How To Generate Excel Files with Ruby

While Harvest provides powerful reports sometimes nothing beats having all of your data in a spreadsheet.  Unfortunately, the defacto spreadsheet tool (Excel) has some tricky file formats, making programatic export more difficult than it should be. We recently made improvements to how we handle Excel exports in Harvest, and I’d like to share a few options for exporting spreadsheets with Ruby.

Perhaps the simplest way is to export Comma Separated Value (CSV) and let the Excel process these. Generating CSV files is generally fast, the format is well known but not trouble free. If you only export simple ASCII characters, Excel will work fine, but drop one non-English character in and Excel gets confused. Excel cannot select the encoding, so if you want to export UNICODE data (such as when you’re working in non-English languages) using CSV files with Excel won’t do. Sure all other spreadsheet programs can import UTF8 encoded CSV files, some of these programs are free (OpenOffice) so if you have the option of ignoring Excel CSV will do.

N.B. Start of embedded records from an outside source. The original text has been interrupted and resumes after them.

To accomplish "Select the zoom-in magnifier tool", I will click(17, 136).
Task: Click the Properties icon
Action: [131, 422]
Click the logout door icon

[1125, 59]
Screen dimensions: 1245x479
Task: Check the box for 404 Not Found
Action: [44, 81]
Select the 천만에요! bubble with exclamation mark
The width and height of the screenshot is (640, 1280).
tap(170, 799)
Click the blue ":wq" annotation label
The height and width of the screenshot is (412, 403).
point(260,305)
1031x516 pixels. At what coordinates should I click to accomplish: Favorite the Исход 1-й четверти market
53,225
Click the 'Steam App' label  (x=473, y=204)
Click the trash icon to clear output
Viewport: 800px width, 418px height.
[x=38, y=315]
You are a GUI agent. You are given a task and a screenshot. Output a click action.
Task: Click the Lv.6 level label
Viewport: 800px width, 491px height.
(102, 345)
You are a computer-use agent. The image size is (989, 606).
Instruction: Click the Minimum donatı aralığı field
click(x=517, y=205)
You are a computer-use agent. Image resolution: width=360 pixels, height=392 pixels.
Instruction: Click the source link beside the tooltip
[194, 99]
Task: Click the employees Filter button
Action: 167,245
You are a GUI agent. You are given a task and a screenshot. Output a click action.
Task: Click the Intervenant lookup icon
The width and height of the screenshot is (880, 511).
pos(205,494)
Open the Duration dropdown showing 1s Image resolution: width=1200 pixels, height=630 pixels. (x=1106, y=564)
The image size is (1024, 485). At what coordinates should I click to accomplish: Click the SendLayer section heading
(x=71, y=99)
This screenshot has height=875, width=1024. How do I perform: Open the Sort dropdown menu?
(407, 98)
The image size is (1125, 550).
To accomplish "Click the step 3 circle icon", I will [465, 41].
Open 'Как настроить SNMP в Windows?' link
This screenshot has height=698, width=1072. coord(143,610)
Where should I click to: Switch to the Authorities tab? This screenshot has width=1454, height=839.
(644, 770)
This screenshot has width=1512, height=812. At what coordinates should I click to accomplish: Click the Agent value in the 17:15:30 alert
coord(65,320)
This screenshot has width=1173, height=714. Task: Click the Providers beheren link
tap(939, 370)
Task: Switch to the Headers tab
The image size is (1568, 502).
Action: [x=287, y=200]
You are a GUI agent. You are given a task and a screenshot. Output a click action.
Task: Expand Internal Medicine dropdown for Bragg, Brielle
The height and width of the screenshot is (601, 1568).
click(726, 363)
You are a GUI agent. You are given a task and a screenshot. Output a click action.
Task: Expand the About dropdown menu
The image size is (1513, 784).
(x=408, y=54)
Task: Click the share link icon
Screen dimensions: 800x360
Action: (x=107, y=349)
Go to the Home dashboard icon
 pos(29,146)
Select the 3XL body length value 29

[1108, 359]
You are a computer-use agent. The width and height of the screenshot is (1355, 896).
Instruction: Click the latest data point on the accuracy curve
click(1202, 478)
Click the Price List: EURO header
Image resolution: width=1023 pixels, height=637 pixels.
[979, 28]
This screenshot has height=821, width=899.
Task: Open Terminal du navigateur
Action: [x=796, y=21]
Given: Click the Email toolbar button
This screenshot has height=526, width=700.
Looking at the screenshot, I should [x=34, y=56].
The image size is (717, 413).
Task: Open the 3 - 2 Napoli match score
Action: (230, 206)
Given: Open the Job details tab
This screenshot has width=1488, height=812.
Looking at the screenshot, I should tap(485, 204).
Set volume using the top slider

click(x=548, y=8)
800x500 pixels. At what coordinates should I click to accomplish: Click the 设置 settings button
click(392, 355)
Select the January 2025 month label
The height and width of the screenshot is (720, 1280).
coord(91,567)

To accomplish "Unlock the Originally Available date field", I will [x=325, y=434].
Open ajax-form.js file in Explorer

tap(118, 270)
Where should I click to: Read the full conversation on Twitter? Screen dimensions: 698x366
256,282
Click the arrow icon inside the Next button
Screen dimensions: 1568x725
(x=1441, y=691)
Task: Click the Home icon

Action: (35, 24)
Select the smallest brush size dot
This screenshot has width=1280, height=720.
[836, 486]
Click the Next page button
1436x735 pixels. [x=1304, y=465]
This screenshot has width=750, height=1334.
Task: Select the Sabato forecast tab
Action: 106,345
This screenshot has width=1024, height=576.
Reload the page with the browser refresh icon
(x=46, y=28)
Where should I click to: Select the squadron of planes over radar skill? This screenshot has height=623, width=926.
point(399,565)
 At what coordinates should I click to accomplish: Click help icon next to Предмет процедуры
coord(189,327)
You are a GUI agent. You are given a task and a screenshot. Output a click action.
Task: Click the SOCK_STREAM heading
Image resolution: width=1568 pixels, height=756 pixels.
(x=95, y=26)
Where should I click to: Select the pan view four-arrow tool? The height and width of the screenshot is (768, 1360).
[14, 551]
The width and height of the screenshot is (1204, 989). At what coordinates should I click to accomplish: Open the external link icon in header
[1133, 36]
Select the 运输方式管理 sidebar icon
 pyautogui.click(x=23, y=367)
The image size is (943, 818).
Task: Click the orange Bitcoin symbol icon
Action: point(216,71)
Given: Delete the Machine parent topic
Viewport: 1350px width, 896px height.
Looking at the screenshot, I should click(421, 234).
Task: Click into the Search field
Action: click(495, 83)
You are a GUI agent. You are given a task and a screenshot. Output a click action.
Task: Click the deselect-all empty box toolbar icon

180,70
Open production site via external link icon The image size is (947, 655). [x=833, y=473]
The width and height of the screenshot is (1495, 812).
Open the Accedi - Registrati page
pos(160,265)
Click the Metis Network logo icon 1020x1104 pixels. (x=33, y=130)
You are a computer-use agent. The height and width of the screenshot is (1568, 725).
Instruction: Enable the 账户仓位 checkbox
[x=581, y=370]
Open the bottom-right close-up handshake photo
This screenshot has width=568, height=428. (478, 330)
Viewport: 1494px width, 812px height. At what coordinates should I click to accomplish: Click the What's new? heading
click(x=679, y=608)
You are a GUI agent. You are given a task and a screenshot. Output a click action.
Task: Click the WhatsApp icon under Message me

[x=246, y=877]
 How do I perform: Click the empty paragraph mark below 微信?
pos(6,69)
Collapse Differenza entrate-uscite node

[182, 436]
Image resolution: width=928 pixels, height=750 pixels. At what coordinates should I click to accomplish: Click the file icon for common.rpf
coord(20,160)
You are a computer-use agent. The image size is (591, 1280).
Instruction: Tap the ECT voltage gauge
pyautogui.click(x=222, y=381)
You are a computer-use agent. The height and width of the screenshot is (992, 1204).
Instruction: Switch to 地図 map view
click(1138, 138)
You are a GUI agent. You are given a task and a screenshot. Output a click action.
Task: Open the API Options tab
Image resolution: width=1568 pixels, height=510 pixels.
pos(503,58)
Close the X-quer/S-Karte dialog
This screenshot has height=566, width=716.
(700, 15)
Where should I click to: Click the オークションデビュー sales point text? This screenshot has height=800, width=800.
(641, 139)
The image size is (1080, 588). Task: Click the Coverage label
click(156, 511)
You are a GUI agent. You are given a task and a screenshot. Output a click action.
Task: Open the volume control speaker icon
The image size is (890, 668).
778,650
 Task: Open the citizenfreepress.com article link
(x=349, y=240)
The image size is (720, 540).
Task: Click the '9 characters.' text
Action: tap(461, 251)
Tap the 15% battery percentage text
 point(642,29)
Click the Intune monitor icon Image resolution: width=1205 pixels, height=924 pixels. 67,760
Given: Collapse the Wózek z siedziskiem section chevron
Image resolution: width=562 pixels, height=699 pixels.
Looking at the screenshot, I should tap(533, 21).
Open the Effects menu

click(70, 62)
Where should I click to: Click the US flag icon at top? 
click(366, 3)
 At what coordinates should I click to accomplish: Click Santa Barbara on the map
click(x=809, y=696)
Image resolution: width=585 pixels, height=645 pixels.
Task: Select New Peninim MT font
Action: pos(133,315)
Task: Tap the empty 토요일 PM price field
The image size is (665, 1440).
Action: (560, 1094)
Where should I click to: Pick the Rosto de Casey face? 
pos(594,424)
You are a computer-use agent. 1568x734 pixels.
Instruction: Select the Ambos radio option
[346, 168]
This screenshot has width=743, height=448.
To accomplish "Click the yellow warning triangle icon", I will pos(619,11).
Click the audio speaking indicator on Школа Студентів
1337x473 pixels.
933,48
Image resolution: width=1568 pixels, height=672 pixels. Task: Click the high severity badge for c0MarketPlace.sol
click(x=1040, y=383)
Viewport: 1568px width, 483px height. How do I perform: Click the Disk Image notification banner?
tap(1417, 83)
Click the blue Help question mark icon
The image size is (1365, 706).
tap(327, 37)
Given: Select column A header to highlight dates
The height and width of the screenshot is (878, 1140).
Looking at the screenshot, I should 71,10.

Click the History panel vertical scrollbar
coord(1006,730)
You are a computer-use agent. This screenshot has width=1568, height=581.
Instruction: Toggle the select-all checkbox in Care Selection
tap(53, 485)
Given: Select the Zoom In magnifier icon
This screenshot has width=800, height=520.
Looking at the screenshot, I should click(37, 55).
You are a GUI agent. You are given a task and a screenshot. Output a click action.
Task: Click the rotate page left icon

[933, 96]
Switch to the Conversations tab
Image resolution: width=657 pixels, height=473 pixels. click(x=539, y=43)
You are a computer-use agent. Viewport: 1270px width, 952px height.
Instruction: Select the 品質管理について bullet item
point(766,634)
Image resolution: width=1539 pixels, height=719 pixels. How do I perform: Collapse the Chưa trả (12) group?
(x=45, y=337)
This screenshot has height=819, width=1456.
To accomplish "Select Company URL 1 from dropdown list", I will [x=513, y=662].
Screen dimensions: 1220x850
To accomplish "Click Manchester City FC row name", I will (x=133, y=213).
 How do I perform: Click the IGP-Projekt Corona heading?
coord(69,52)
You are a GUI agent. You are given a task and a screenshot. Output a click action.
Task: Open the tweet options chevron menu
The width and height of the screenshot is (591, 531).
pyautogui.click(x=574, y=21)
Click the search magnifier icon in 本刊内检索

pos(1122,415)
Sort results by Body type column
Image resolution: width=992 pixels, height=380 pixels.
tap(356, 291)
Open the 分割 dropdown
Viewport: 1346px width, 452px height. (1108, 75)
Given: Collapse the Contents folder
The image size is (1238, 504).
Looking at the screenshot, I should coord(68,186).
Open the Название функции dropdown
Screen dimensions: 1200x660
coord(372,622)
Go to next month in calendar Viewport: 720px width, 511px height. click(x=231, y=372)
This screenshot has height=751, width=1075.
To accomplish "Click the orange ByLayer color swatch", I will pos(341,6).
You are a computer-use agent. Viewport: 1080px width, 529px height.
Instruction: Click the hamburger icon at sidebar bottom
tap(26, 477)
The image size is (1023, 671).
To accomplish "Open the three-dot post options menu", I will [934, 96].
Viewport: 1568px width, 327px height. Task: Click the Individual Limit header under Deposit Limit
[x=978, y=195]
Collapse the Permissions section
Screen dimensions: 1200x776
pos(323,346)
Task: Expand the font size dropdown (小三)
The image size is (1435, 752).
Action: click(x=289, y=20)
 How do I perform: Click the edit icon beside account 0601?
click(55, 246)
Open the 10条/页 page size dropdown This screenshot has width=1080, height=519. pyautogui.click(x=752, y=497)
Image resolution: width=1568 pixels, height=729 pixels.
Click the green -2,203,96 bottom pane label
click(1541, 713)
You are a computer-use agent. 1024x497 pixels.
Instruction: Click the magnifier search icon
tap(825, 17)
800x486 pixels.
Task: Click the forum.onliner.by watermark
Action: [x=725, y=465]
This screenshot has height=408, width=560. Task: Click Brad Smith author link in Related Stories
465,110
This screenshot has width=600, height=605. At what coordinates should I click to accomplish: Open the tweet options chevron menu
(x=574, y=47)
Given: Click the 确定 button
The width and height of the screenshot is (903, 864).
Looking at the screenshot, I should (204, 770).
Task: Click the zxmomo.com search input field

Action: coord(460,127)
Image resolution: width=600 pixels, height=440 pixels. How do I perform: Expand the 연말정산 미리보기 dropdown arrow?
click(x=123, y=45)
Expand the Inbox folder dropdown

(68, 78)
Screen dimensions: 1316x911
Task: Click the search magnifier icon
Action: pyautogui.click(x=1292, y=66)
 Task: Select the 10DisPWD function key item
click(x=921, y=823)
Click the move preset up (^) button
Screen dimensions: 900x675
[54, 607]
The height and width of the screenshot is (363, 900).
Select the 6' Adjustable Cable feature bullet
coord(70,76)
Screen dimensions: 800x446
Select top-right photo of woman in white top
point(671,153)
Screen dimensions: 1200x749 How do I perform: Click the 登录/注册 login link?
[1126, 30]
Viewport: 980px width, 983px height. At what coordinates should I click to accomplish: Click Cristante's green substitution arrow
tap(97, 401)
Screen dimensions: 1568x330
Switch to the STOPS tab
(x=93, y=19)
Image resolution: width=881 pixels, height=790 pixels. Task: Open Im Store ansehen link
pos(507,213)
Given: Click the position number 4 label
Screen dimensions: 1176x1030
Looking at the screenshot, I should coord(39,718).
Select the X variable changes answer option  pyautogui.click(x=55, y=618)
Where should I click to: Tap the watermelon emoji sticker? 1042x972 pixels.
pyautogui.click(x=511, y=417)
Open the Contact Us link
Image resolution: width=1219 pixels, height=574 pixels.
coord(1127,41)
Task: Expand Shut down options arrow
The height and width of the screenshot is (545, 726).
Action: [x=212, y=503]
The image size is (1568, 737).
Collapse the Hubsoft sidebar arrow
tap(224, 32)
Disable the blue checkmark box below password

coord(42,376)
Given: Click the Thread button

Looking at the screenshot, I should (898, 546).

Next is using TSV files (Tab Separated Values), these solve the UNICODE problem but the user must remember to explicitly convert to native Excel format and this is not what they usually do with spreadsheets. Clearly, we must produce native Excel files, and this means either XLS (format used up till Office 2003 included) or the new XLSX documents based on the controversial OpenXML. The older format is undocumented but many hours of reverse engineering has been spent on it and there are quite a few libraries out there. For Ruby the most notable is Spreadsheet.

XLS & Spreadsheet has some drawbacks. First it has a column limit of 256 and 64K on the number of rows. Generally you will break down a lot sooner when exporting large number of rows as Spreadsheet is very slow to construct the global string table. See all strings in an XLS file are stored in a global string table then the row data merely refers to string by the index in the table. A nice optimization trick that makes opening XLS files significantly faster, but it also makes writes slow. Constructing the string table takes time and with the particular implementation Spreadsheet consumes a lot of memory as it keeps the entire document in memory all rows included, then upon save it constructs a Hash of all strings in the document. In short Spreadsheet is a great library for parsing and constucting decorated documents but breaks down above 20k rows.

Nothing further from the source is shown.